TASK PROMPT – Your copy begins at the line with "Click the refresh results icon" and runs through the end of the data below. Set down only those lines exactly, without pictures.
------ RECORDS
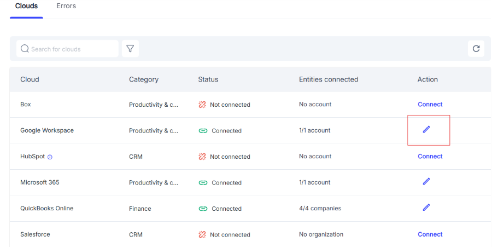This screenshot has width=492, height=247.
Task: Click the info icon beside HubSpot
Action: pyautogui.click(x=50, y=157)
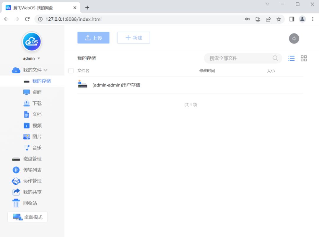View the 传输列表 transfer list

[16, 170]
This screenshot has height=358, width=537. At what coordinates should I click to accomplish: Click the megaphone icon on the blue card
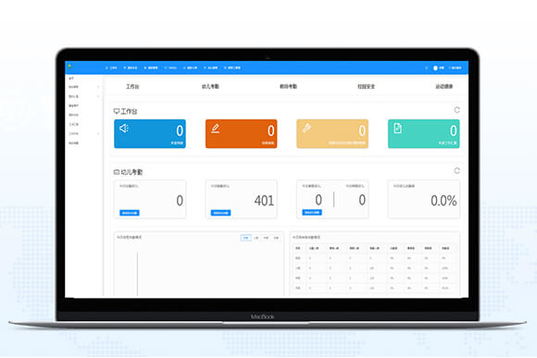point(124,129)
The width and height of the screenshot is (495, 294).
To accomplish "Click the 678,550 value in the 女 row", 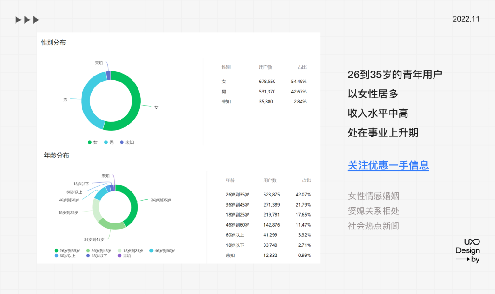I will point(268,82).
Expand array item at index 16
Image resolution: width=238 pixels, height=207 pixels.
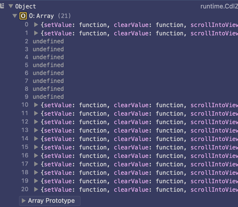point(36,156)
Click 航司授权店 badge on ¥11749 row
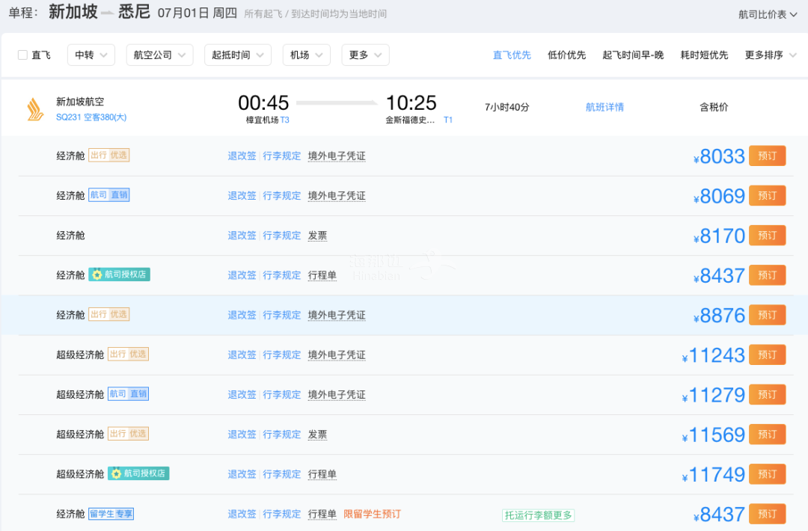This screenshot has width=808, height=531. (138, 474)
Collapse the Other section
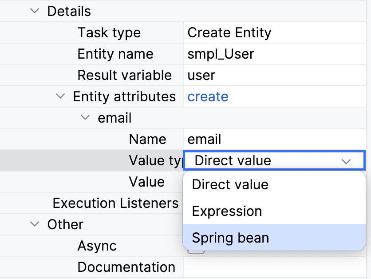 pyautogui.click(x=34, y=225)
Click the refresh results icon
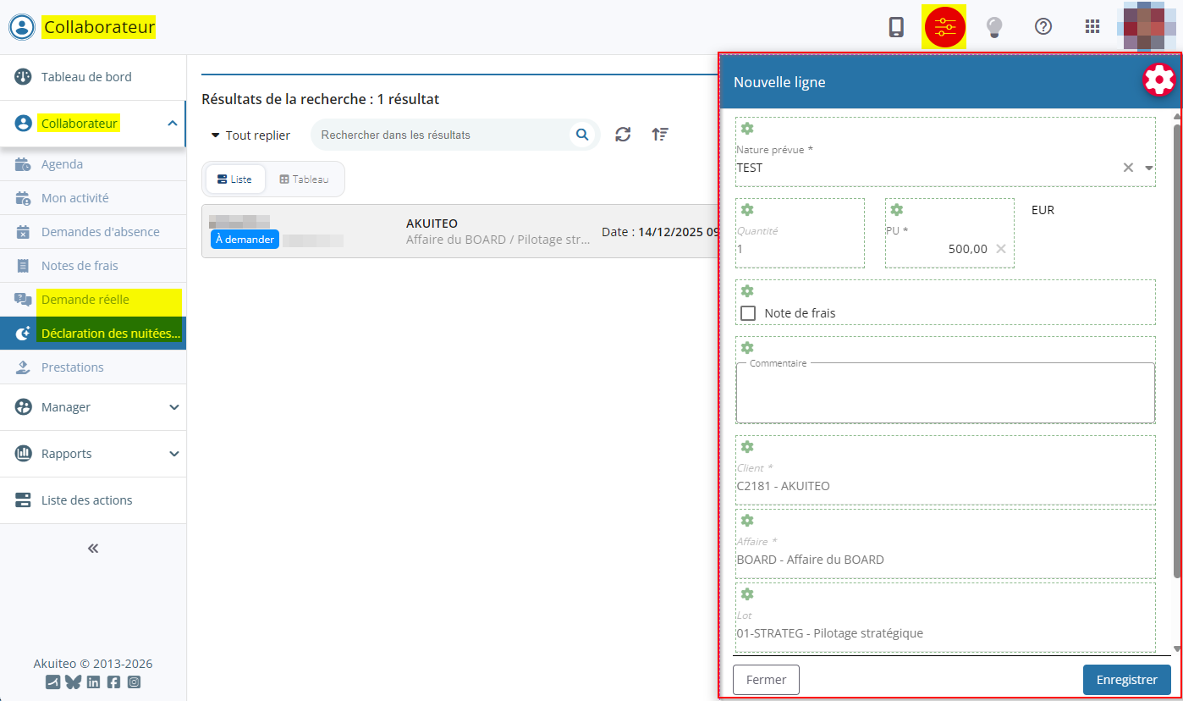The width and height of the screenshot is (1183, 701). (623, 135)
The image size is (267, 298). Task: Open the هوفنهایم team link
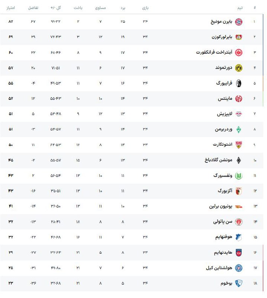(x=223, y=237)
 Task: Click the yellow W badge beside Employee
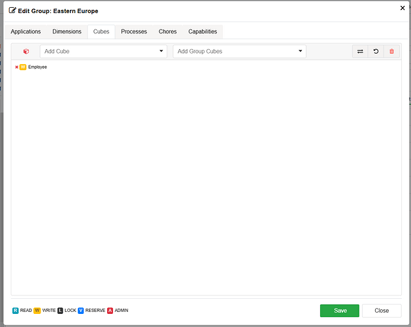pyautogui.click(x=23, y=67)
------------
YOUR SOLUTION –
Click the refresh results icon
The width and height of the screenshot is (1183, 701). (623, 135)
The image size is (267, 298). Task: Open the هوفنهایم team link
(x=223, y=237)
 Task: Click the yellow W badge beside Employee
pyautogui.click(x=23, y=67)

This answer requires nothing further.